■ **Recorded information**
______________________________
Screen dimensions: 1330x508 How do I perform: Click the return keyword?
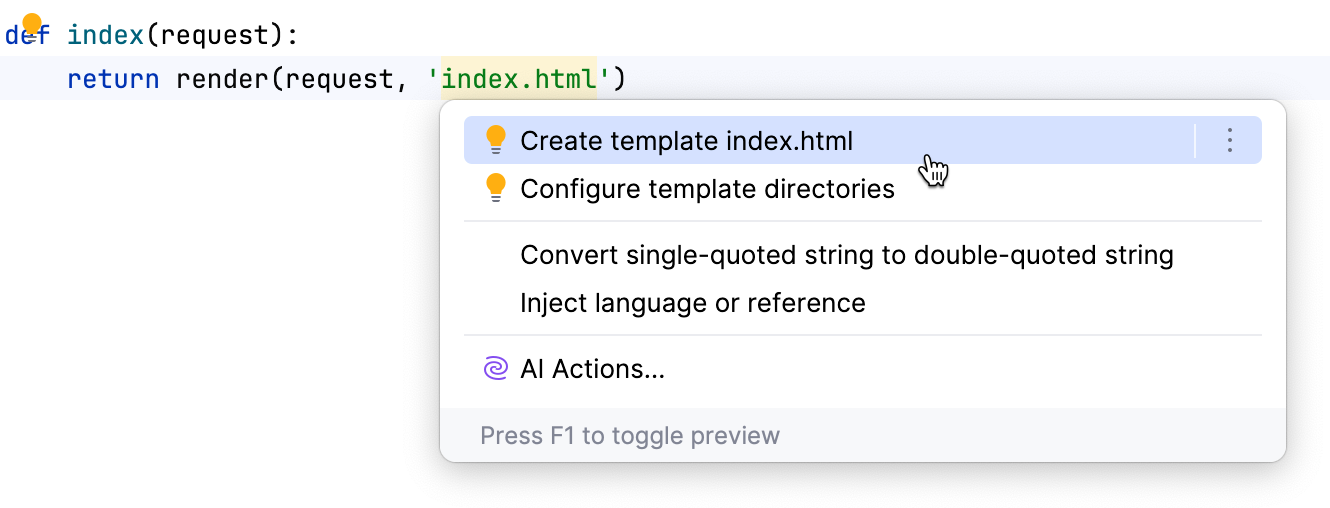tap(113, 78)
______________________________
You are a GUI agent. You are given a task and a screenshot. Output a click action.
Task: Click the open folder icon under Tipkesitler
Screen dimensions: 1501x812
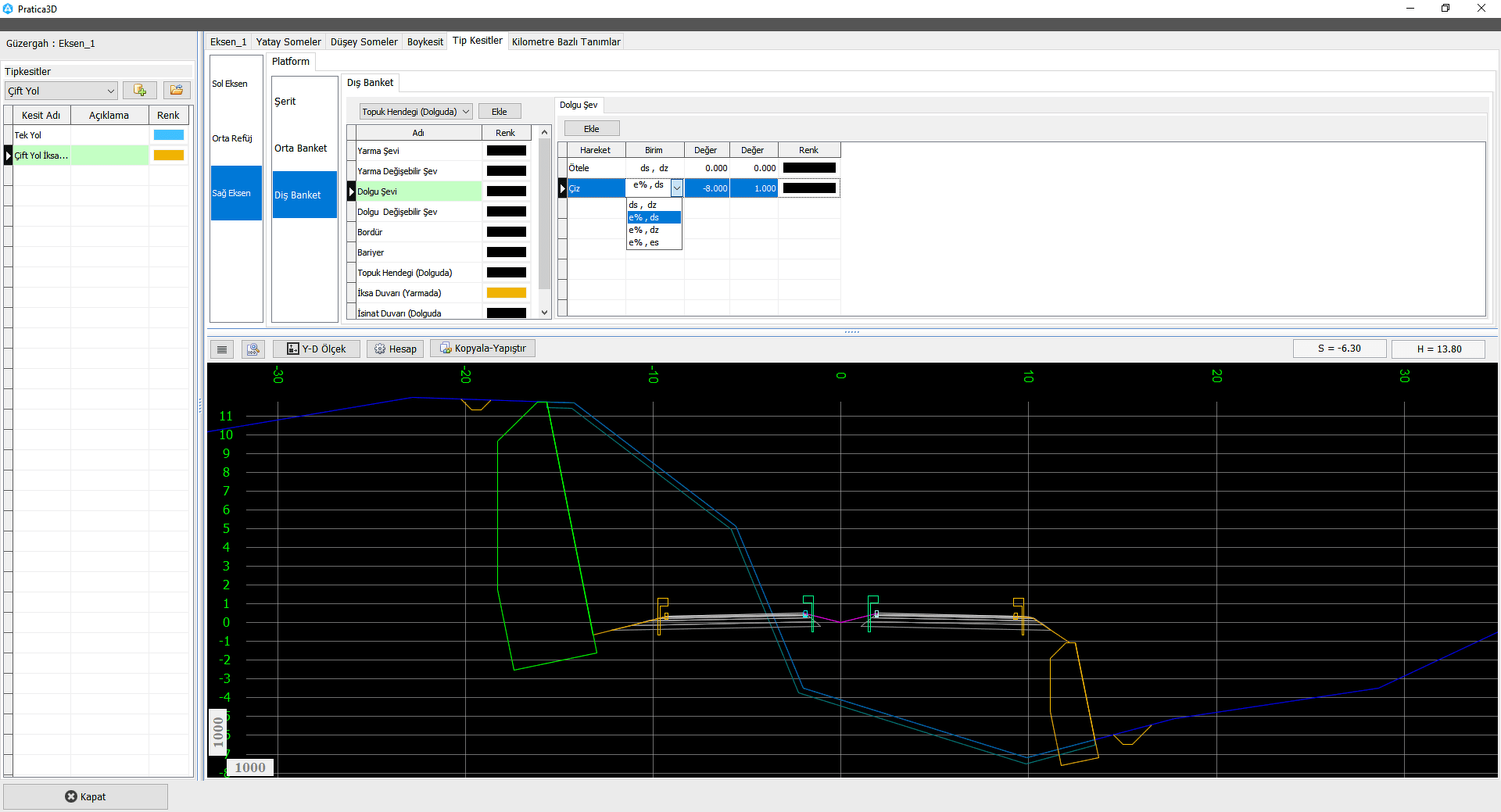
______________________________
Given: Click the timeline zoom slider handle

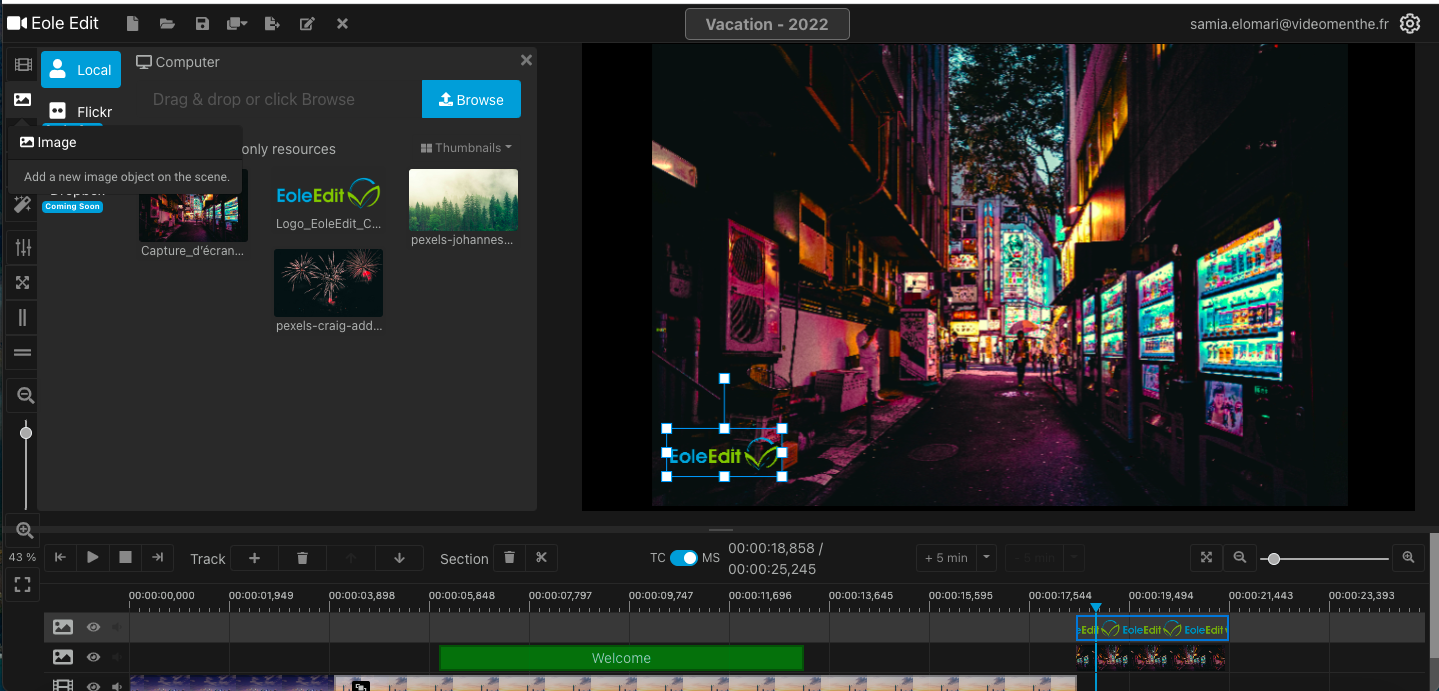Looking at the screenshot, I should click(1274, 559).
______________________________
■ **Task item**
The listing above holds a line with "Task: Click the" and a line with "Screen dimensions: 1501x812". Print the stretch from the first through the second, exactly and alone.

■ **Reply to the exercise**
Task: Click the open folder icon under Tipkesitler
Screen dimensions: 1501x812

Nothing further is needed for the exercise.